On the afternoon of Wednesday 10th April, 1918, while the First World War was still ongoing and claiming many lives, a ‘Memorial Service for Nurses who have Fallen in the War’ was held at St Paul’s Cathedral.

Seats were reserved for uniformed nurses and relatives of those who had died. The band of the Coldstream Guards played ‘There is a green hill far away’ while the congregation, including Queen Alexandria and other female members of the royal family, were assembling. The service opened with the hymn ‘O God, our help in ages past’ and the order of service included a roll of honour with 350 names, of which 181 were Voluntary Aid Detachment members. The collection was donated to the Joint War Committee of the Red Cross.

Rolls of honour for WW1 women vary in terms of names and numbers, but over 1,000 women are officially recorded as having died while serving or as a result of service during WW1. Each name tells a unique story.

Born in Ireland, ISOBEL ADDY TATE studied at Queen’s College Belfast, graduating in medicine and surgery in 1899 and working as a medical assistant to a surgeon in East Yorkshire, before qualifying as a doctor of medicine in 1902. She was appointed a resident physician at Hailey sanatorium, Ipsden, near Oxford. She obtained a DPH (diploma in public health) at Manchester in 1904, then took up a post as resident medical officer at Burnley Union Infirmary. Few openings existed for women doctors, other than working with women and children or in public health. The 1911 census shows Isobel aged 34 working as a school medical inspector for Shropshire County Council and boarding at the Boys’ High School, Shrewsbury, an attractive half-timbered property called Old Porch House, now a listed building.

This appeared as her address in the General Medical Register for 1915, the year she volunteered to serve with the Serbian Relief Fund. Accompanied by six other women doctors, she set sail from Liverpool to Salonika with Mabel St Clair Stobart, to serve with Unit 3 of the Serbian Relief Fund at the Stobart Hospital at Kragujevatz. Knowing there had previously been a typhoid epidemic, Stobart had deliberately decided on a tented hospital, in an attempt to avoid infestation by typhoid-carrying lice. Despite the precautions, some hospital staff, including Mrs St Clair Stobart herself, contracted typhoid. Isobel ran the X-ray department and, at one point, a mobile dispensary. Then in 1916 she responded to an appeal from the British Army for women doctors.

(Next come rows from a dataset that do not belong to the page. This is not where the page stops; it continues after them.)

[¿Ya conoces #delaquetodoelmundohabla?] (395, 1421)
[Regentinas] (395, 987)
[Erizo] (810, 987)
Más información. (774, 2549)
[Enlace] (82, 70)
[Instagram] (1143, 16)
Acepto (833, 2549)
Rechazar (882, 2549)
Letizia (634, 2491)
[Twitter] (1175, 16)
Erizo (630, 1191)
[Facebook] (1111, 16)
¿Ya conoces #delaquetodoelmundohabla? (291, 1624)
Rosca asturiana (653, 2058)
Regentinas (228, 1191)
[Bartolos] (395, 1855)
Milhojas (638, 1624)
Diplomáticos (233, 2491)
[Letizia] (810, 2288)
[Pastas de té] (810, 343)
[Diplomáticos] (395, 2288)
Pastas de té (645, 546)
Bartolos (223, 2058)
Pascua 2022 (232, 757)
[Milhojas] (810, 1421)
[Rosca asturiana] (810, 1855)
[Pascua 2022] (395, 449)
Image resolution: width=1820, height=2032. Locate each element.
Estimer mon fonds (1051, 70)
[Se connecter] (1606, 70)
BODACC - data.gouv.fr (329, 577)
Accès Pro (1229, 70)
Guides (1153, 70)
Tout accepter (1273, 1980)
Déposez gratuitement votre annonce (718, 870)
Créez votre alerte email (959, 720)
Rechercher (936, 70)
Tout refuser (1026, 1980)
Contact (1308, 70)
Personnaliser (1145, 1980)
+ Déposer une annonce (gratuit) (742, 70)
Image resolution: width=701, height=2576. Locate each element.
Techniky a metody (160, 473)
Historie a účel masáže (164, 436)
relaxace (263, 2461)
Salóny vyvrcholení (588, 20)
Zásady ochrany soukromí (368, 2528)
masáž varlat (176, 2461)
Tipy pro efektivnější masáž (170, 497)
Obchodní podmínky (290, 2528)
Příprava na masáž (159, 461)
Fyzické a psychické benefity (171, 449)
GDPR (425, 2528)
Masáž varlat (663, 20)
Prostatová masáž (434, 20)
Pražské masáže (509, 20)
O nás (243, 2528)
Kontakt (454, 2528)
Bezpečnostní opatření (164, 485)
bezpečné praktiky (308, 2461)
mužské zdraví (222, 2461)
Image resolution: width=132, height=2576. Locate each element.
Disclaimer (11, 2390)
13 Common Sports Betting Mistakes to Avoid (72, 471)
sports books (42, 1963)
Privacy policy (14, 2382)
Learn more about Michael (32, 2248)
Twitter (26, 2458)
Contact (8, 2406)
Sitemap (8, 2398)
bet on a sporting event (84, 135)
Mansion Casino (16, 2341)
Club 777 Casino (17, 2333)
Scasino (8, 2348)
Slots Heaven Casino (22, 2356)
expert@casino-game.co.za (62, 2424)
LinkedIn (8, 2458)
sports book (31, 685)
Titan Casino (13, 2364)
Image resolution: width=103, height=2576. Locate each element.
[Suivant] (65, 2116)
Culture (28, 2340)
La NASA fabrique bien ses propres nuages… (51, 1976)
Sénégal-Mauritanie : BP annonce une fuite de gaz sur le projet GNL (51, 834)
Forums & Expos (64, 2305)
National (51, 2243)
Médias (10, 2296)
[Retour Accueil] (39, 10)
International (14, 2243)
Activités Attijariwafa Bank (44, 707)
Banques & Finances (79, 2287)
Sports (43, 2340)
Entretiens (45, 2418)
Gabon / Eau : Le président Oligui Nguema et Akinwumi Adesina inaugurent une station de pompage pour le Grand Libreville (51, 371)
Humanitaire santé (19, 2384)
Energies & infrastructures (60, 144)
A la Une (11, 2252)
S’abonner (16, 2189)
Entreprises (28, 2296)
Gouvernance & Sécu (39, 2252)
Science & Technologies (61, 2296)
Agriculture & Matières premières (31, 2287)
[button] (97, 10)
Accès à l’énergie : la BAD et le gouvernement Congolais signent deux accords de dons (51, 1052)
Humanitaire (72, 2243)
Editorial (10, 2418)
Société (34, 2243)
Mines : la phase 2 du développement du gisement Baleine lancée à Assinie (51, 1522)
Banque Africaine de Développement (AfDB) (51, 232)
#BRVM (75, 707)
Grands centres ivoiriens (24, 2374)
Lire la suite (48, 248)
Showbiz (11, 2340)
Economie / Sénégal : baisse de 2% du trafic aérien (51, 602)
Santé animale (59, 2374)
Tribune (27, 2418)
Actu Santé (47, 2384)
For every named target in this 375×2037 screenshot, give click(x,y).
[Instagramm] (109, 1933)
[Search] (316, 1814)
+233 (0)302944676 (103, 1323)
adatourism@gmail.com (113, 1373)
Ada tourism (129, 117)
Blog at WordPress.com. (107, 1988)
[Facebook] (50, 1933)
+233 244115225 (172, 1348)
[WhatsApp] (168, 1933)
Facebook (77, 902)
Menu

In the stone-walled, tree-shaded cemetery at Pieta, Malta, separate from the military section, an imposing marble edifice sits between two army nursing sisters’ more modest graves. Its beautifully carved headstone includes the RAMC badge and the words ‘In memory of Isobel Addy Tate, MD, DPH, attached Royal Army Medical Corps who died 28th January 1917 while working for the sick and wounded at Valletta Military Hospital.’ Her burial on 30th January is recorded in the register of Malta burials (held at The National Archives, document reference WO 156/117). Her death certificate shows her as having died from ‘congestion of the brain’ (due to typhoid fever) at Victoria Junction, Sliema, Malta and gives her unit as ‘Medical Women Garrison Civil Surgeon’. It also gives her date of birth as 1st May 1878. (Her birth appears actually to have been 1st May 1874, in Tartaraghan, Armagh.) Her entry in the ‘Lady Doctors’ Register held at the Army Medical Services Museum archive shows that she embarked for Malta on 24th August 1916, one of 85 women doctors sent there in 1916, among several hundred finally given a chance by the Army to prove their professional worth.